Although I can’t guarantee that I won’t cry a little before I go to sleep tonight.

 

Party!

May 14, 2018

Well.

Not yet.

But.

I got a lot of stuff done this weekend for the party.

I am very stoked.

I’m pretty much done with it.

I might buy some more beverages though and maybe one more pack of hotdogs and buns.

But.

For the most part, all the graduation beach bonfire party stuff is set!

Very exciting.

Yesterday I got up at the crack of dawn and met my best friend, who greeted me with coffee, thank goodness, and we hit the beach to scope out the fire pits and to do a test run on the teepee.

Of course.

Ha.

Ugh.

I didn’t realize the teepee pole and stakes were not in the tent bag.

I was mortified.

But.

We still got a good look at the lay of the land and when we got back to my place I found the stakes and the pole and we set it up in the back yard.

I also pulled out my Burning Man tent, which, yes, was dusty as fuck, just to see if it might be usable.

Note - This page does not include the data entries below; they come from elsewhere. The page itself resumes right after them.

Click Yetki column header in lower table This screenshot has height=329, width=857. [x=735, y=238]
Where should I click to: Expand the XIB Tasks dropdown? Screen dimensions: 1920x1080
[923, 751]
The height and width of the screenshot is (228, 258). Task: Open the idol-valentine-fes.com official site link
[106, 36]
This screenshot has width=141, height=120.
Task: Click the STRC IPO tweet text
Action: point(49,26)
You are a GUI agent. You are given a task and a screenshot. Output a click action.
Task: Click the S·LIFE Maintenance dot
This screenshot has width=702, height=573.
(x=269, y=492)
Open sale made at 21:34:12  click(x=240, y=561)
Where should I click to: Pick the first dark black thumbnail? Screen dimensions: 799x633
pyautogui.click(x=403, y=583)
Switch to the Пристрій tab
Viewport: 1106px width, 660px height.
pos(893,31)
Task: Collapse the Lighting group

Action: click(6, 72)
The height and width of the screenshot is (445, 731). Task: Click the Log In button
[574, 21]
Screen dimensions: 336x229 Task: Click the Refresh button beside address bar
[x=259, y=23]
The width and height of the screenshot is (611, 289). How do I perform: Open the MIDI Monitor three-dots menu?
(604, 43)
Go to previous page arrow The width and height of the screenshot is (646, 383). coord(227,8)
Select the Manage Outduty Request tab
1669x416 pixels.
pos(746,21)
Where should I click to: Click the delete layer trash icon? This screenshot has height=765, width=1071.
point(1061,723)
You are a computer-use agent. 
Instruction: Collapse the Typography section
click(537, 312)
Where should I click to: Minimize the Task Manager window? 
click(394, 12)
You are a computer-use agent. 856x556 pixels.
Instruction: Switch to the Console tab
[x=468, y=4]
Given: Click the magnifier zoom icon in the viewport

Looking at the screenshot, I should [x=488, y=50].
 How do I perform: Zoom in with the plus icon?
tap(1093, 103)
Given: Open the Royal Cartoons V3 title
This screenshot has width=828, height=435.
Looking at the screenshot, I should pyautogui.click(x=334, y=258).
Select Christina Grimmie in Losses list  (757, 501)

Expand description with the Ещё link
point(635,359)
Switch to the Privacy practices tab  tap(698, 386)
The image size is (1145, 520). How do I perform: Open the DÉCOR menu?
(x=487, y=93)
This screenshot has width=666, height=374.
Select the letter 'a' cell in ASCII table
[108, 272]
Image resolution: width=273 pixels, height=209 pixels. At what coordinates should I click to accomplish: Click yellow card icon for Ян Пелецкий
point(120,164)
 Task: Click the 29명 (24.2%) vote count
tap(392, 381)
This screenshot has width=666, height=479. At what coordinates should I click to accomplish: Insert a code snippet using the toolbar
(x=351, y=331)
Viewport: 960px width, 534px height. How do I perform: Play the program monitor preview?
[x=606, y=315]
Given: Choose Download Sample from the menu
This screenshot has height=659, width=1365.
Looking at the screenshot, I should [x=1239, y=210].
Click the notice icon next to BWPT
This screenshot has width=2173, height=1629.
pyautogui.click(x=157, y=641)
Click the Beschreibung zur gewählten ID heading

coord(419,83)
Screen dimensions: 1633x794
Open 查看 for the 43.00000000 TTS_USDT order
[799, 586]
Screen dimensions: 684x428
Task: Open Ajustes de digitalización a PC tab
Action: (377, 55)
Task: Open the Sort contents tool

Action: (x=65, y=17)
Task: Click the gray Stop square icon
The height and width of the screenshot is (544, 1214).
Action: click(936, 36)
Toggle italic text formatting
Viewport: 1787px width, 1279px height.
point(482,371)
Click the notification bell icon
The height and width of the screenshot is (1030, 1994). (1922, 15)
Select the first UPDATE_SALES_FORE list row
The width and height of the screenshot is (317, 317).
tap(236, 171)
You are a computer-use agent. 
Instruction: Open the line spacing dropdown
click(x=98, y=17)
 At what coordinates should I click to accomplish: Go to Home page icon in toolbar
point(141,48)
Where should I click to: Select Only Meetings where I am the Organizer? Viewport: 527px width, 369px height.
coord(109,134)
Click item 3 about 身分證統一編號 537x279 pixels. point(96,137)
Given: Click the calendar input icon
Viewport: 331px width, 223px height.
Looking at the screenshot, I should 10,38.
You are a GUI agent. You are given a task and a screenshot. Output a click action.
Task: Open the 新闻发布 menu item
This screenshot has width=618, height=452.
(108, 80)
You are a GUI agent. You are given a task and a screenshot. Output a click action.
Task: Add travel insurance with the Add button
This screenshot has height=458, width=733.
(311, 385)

In the state it was in when it was set up, no.

But now.

Possible.

I hosed it off yesterday and let it air dry and then I hosed it off again today and let it dry and it’s in pretty damn good shape.

I am actually surprised that I got as much dust off of it as I did.

I also sorted out some clean extra storage bins I had bought for last years Burning Man and stocked them with blankets, a quilt, a flashlight for breakdown, and two solar mason jar lights.

I have also put together my picnic basket with supplies–paper plates, napkins, disposable utensils (don’t really need them, but I figured for condiments and such they might come in handy), a lighter for the tiki torches and to light the bonfire.

Tiki torches!

I mean.

It’s going to be a party.

Plus a sound box on a boom.

I put together a Spotify playlist and there will be 60s surf music and soul classics.

I also went grocery shopping today.

I was going to do it later in the week, but what with the endoscopy and such I thought that it would be better to knock it out today.

So I did.

I got a couple more cases of sparkling water (I still may get some more beverages, that feels like something I might be a touch short on).

I got all natural beef hot dogs, turkey dogs, and some Italian sausages, mild and hot, because well, I like them and it’s nice to have variety.

I got brioche hot dog buns.

I got ketchup, mustard, mayo, and dill pickle relish.

I got a couple of bags of chips.

Those weren’t planned, but they just hopped into my grocery cart, I figure they will get eaten.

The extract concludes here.